Posted on March 1st, 2017 | Author: Tim McKeown

The New Jersey State Police 32nd annual domestic violence offense report of 2014 states that 62,055 domestic violence offenses were reported by the police in 2014. That same report shows that children were involved or were present during 29% of all domestic violence offenses.

Anyone in an abusive relationship can feel trapped not only emotionally, but physically. What can a domestic violence victim who is also a tenant do to get out of the lease and move to a safer location? The New Jersey Safe Housing Act allows domestic violence victims and their children to terminate their lease prior to the end of the term and find safe alternate housing. To benefit from the protections of the Act, the tenant must do the following:

  • Give the landlord 30 days’ notice of intent to terminate the lease early.
    • The notice must state that continued occupancy of the leased premises would result in the immediate threat of serious physical harm from another person. Note that if the harm is to a child, the tenant need not prove that the child is related to either the victim or abuser.
    • The notice must state that the threat of harm comes from a specific person.
  • Tenant must continue to pay rent during the notice period.
  • Tenant must provide evidence of a threat such as a final restraining order, a police report, medical reports, a certification from a Domestic Violence Specialist, or a certification from a licensed social worker. This evidence must be specific and must state what additional evidence the official has reviewed.

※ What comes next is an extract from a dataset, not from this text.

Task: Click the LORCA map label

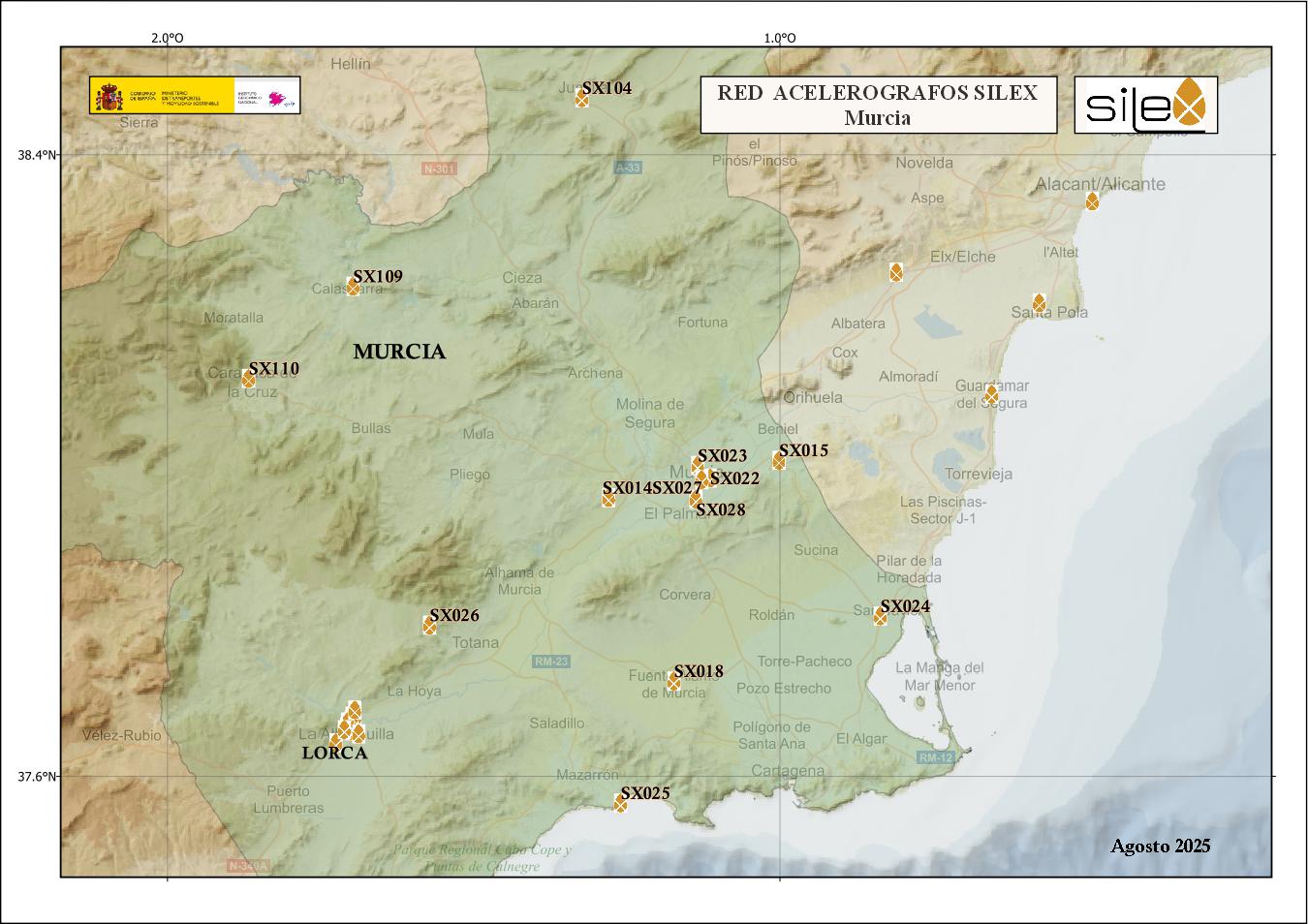Action: 334,754
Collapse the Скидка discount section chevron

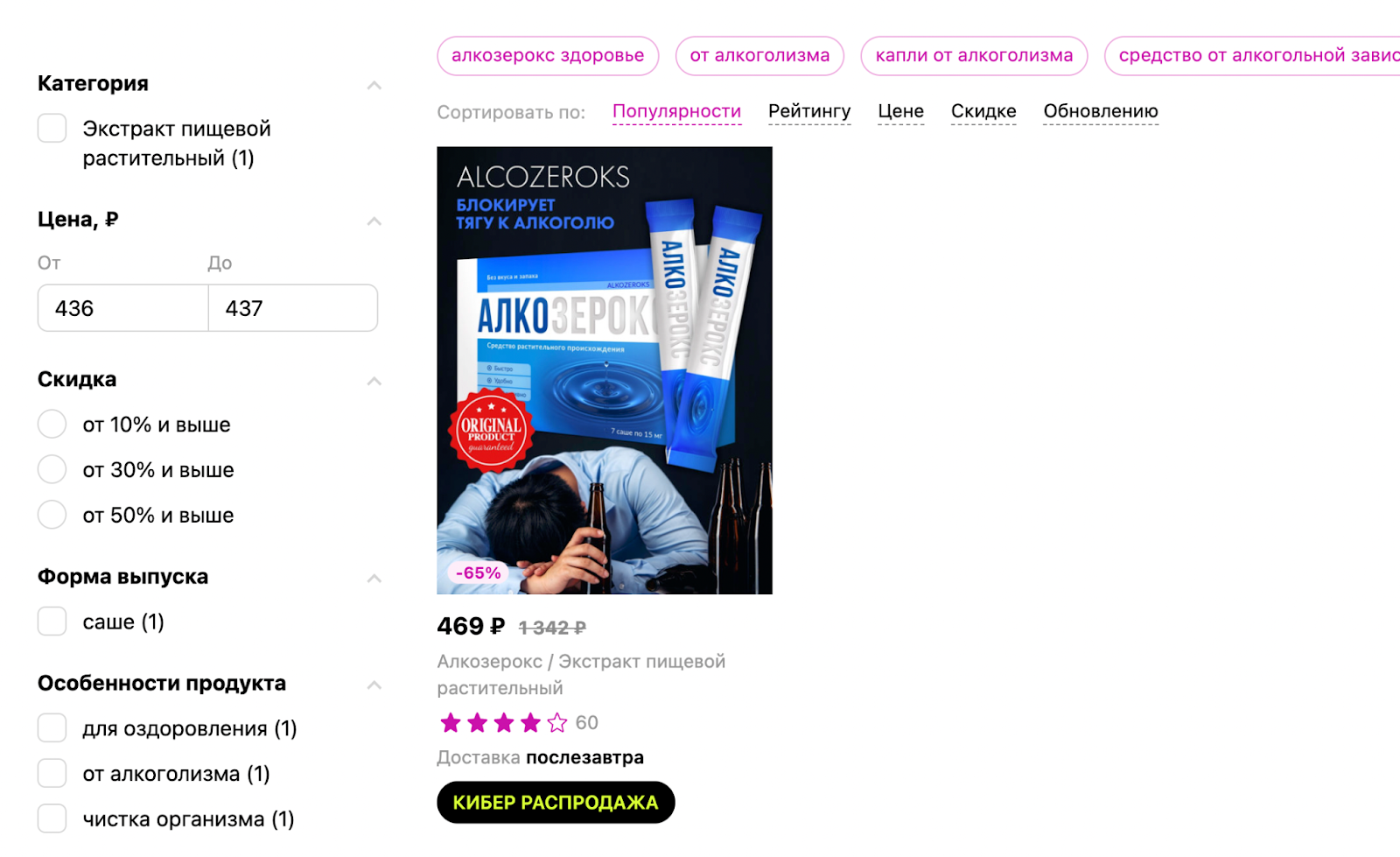point(374,381)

Special care must be taken by the landlord to keep the information received confidential. It cannot be used to screen tenants or revealed to third parties. The information may only be used in later judicial proceedings if necessary.

In many instances, there are co-tenants on the lease. The landlord may enter into a new lease with the co-tenants, but cannot remove them unless there is basis to do so under the Anti-Eviction Act. Once the victim of domestic violence vacates the premises, the landlord must account for, or return, the security deposit within 15 days, instead of the usual 30 days.